Holly, you're amazing. Get well -- but only if you can write stuff like this without the pharma-inspiration;).

Jan 22, 2006

Hey, pass the DayQuil, will ya? I want to catch a buzz, too.

Jan 22, 2006

so what did you do?

Jan 23, 2006

Definitely with the megaphone and the STDs.

Jan 23, 2006

Fill every single magazine subscription card you can find with Greg's name and the address of the bar he works at. Then go on the internet and fill out as much junk to be delivered. That's a start. Then call the police.

Jan 23, 2006

LOS ANGELES - Oscar and the Olympics were headed for a scheduling clash, and Oscar blinked first.

The Academy of Motion Picture Arts and Sciences Thursday said the 2006 edition of Hollywood’s highest honors would be moved back by one week to Sunday, March 5, to avoid a conflict with the 2006 Winter Olympics.

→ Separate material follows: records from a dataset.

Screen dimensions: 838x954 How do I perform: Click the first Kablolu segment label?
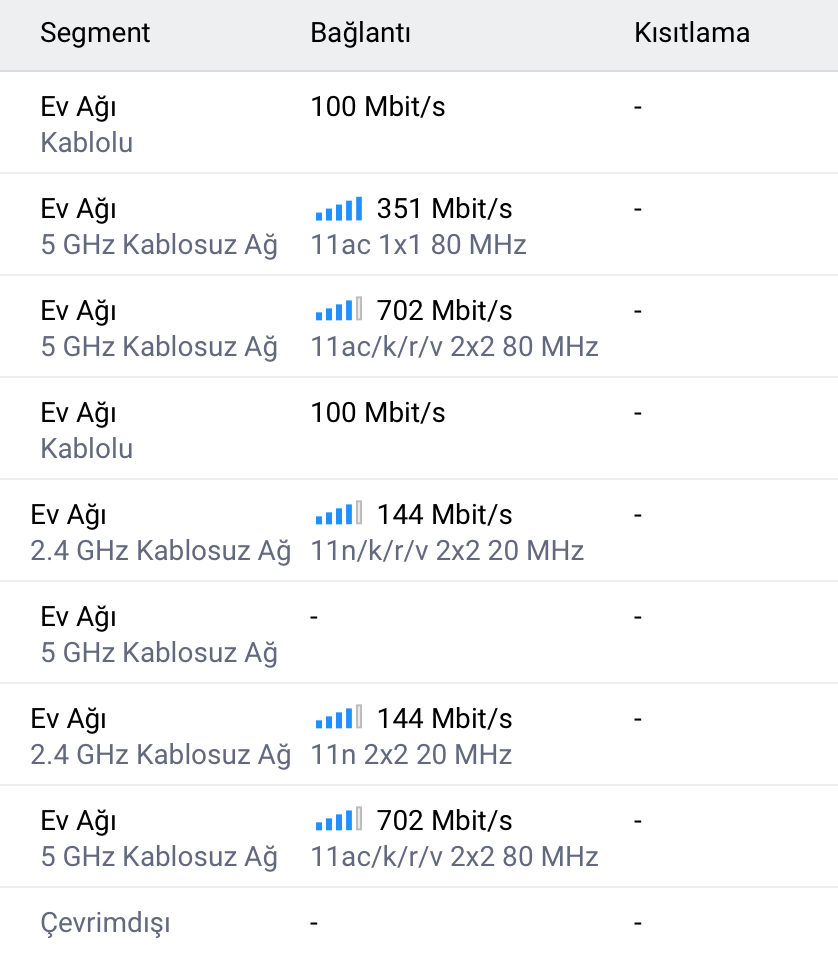coord(86,142)
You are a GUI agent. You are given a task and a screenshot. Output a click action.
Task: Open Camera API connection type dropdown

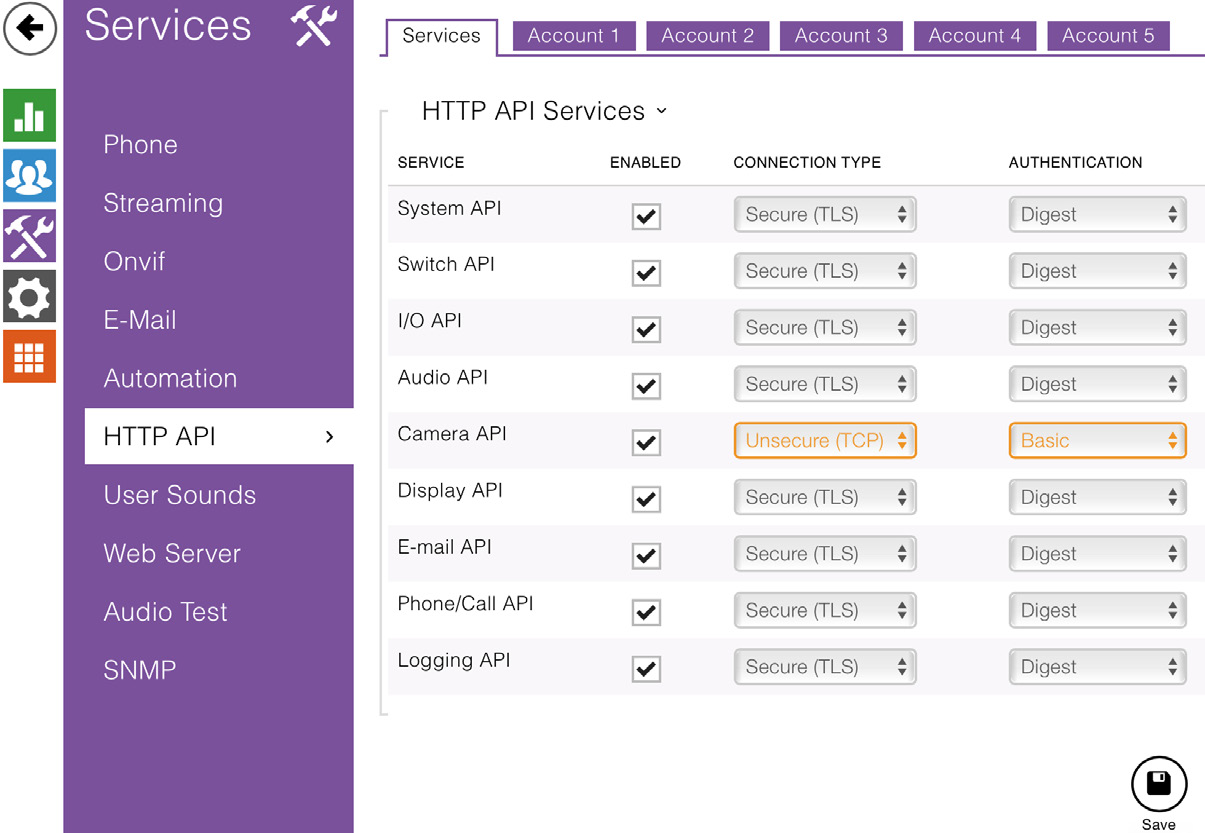[825, 441]
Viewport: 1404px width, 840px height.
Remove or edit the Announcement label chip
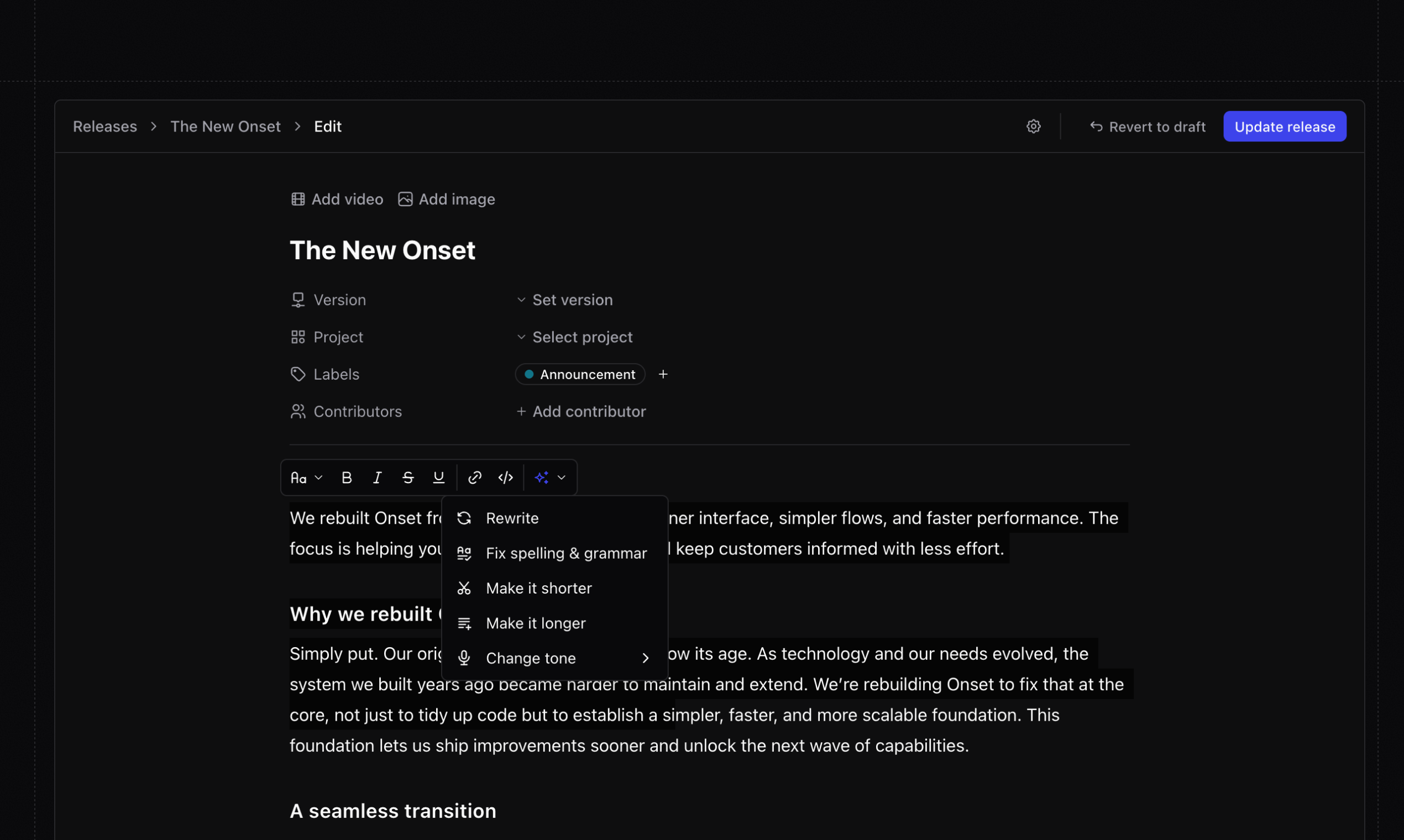[579, 374]
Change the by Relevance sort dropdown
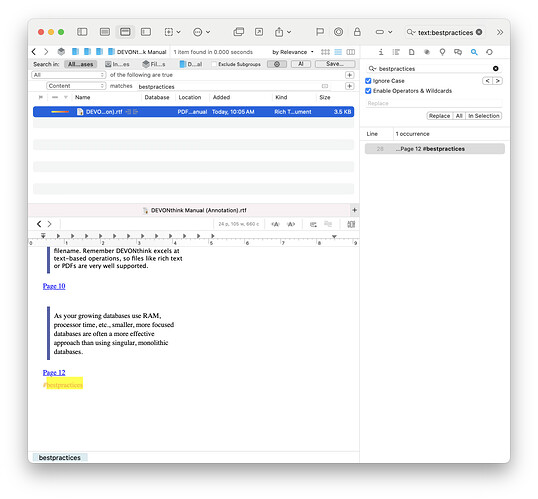The image size is (538, 499). click(293, 52)
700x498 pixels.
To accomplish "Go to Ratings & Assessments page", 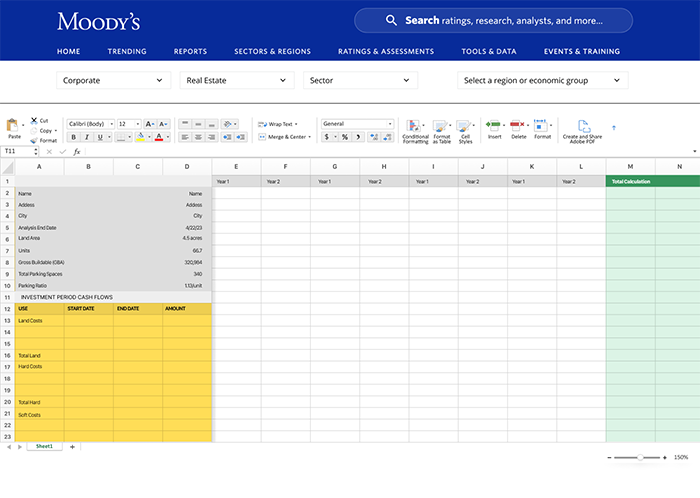I will click(385, 51).
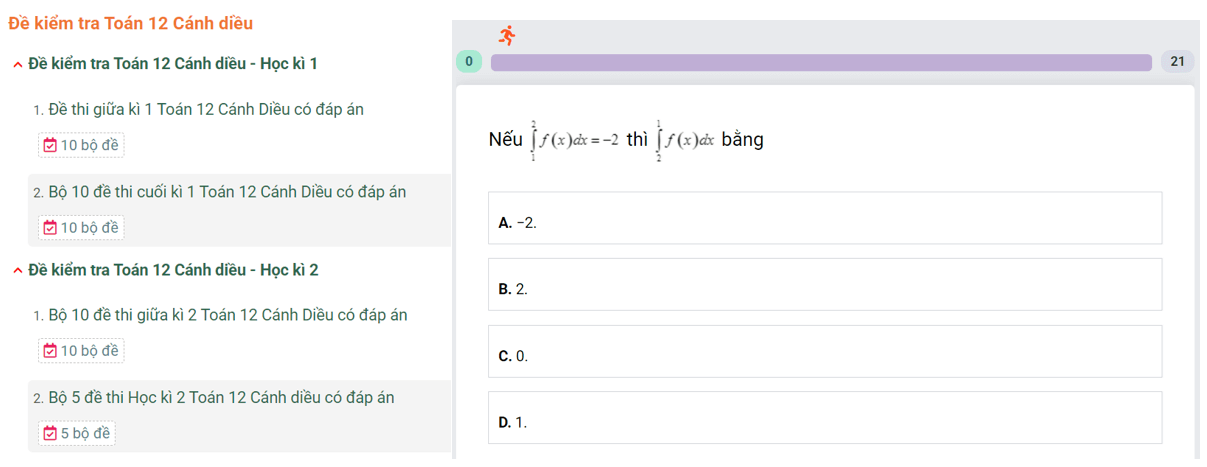Collapse the Học kì 1 section chevron

(18, 65)
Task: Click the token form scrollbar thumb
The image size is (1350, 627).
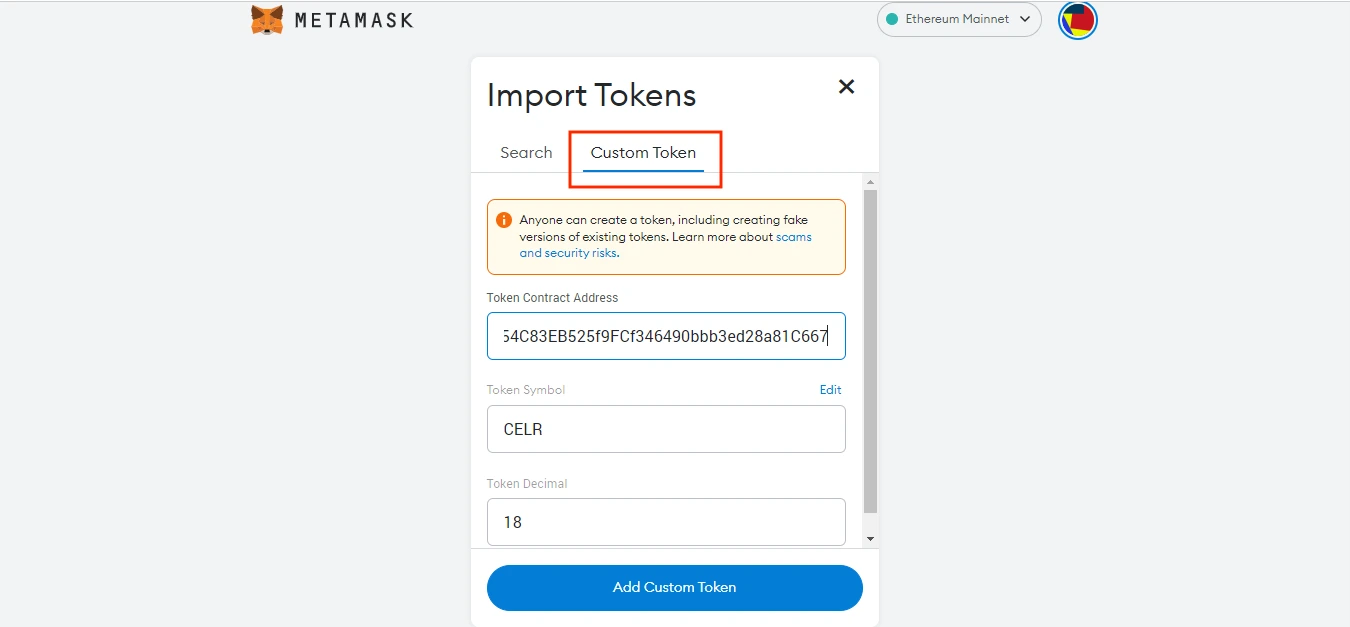Action: 870,352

With that date, the 78th annual Academy Awards will now fall one week later in the calendar than the Oscar telecasts for 2004 and 2005.

So - like - how did you MISS THE OSCARS? It's only January!

- M

Jan 24, 2006

As a former Mid-Westerner I was ready to be all offended by that "everybody in the mid-west owns a La-Z-Boy" comment until I remembered that my parents sure do have one. And all of my friends' parents as near as I can remember. And probably all of my now married-with-kids high school and college friends. And I am reminded why I fled the region.

Apr 22, 2006

The big question is . . . is a Theratini hot or cold???